Large and integrated capital markets will facilitate the EU’s recovery, making sure that businesses – in particular small and medium-sized businesses – have access to sources of funding and that European savers have the confidence to invest for their future. Vibrant capital markets will also support Europe’s green and digital transition, as well helping to create a more inclusive and resilient economy. The Capital Markets Union is also crucial to boost the international role of the euro.

 

Valdis Dombrovskis, Executive Vice-President for an Economy that works for People said: “The coronavirus crisis has injected real urgency into our work to create a Capital Markets Union. The strength of our economic recovery will depend crucially on how well our capital markets function and whether people and businesses can access the investment opportunities and market financing they need. We need to generate massive investments to make the EU economy more sustainable, digital, inclusive and resilient. Today’s Action Plan aims to tackle head-on some of the remaining barriers to a single market for capital.”

 

Today’s Action Plan has three key objectives:

Ensuring that the EU’s economic recovery is green, digital, inclusive and resilient by making financing more accessible for European companies, in particular SMEs;

Making the EU an even safer place for individuals to save and invest long-term;

Integrating national capital markets into a genuine EU-wide single market for capital.

 

To do this, the Commission is putting forward today sixteen targeted measures to make real progress to complete the CMU. Among the measures announced today, the EU will:

Create a single access point to company data for investors;

Support insurers and banks to invest more in EU businesses;

Strengthen investment protection to support more cross-border investment in the EU.

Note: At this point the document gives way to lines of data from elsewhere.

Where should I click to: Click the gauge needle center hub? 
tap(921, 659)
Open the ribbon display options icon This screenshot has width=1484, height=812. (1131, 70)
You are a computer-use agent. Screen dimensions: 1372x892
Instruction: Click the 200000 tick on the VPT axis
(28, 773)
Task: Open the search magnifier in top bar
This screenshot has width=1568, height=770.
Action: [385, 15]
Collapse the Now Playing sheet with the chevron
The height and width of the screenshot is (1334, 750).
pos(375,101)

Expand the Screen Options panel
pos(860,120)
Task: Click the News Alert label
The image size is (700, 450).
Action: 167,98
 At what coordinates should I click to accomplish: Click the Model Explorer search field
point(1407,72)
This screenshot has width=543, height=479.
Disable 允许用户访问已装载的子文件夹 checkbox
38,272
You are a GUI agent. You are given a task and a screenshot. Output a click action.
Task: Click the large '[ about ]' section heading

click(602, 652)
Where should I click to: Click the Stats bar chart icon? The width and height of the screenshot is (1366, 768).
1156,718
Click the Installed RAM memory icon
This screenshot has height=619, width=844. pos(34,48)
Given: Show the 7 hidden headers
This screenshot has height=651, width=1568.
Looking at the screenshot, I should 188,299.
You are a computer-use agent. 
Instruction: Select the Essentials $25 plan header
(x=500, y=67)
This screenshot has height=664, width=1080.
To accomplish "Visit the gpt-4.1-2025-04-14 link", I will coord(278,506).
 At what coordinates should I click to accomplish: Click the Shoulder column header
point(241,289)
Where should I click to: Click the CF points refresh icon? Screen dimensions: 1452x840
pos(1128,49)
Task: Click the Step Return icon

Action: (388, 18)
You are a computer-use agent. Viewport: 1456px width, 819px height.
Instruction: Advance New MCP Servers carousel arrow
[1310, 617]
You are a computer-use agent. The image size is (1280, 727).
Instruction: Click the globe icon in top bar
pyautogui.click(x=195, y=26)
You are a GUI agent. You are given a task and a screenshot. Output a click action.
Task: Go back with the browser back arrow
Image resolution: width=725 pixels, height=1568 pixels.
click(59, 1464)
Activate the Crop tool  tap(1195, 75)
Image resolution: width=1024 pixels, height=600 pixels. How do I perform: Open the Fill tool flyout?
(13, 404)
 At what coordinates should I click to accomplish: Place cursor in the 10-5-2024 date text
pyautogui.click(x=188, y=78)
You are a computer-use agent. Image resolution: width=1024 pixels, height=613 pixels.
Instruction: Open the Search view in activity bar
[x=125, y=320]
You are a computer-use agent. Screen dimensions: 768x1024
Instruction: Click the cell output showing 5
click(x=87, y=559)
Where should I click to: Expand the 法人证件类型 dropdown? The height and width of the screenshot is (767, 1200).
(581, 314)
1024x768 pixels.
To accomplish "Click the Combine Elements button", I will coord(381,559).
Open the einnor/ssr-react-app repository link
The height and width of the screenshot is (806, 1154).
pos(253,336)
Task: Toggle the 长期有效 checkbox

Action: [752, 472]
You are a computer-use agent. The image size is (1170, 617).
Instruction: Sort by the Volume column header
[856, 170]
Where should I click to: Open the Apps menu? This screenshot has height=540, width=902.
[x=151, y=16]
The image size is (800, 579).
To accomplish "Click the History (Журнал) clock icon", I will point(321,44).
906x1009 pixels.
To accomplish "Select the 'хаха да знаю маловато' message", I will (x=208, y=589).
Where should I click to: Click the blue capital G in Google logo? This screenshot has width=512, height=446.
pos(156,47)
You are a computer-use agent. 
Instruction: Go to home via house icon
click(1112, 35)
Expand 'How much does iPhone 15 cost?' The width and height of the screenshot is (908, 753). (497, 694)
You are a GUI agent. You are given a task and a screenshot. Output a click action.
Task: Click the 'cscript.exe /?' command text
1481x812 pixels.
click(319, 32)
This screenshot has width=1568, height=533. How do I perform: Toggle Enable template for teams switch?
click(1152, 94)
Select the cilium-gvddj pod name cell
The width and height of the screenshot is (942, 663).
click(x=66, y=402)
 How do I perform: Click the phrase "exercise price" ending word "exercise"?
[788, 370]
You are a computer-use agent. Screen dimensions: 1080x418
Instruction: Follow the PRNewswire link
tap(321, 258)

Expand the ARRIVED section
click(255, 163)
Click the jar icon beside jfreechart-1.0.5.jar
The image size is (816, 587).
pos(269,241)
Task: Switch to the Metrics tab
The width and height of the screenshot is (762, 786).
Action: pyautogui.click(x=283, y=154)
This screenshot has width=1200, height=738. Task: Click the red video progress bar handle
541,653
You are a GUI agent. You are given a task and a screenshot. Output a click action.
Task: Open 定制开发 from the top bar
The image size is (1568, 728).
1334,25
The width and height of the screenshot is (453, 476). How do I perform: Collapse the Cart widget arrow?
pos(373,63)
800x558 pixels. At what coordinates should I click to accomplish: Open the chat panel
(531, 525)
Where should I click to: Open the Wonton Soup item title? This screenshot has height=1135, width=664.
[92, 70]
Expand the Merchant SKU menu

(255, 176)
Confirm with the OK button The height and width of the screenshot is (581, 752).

Facilitate monitoring of pension adequacy across Europe;

Make insolvency rules more harmonised or convergent;

Push for progress in supervisory convergence and consistent application of the single rulebook for financial markets in the EU.

These measures build on the progress made in the 2015 CMU Action Plan and 2017 Mid-Term Review, and follow calls from the European Parliament (draft own initiative (INI) report, June 2020) and Council (Council conclusions, 5 December 2019). They are also informed by detailed discussions with stakeholders and the recommendations of the High Level Forum on Capital Markets Union.

 

| background 

The CMU is not a goal in itself, but is essential for delivering on key economic policy objectives: the post-coronavirus recovery, an inclusive and resilient economy that works for all, the twin transition towards a digital and sustainable economy, and open strategic autonomy in a post-Brexit and increasingly complex world. Meeting these objectives requires massive investments that public money and traditional funding through bank lending alone cannot deliver. Only large, well-functioning and integrated capital markets can provide the scale of support needed to recover from the coronavirus crisis. Only a proper functioning CMU can mobilise and channel the enormous investment required to tackle the climate and environment challenges we face and support the digitalisation of our companies, so they remain competitive globally.

The CMU should bring value to all Europeans, wherever they live and work. Consumers should have more choice as regards their savings and investments, and should be well informed and appropriately protected wherever they are. Businesses, including small- and medium-sized ones, should be able to access funding across the EU and investors should be able to invest in projects across the EU.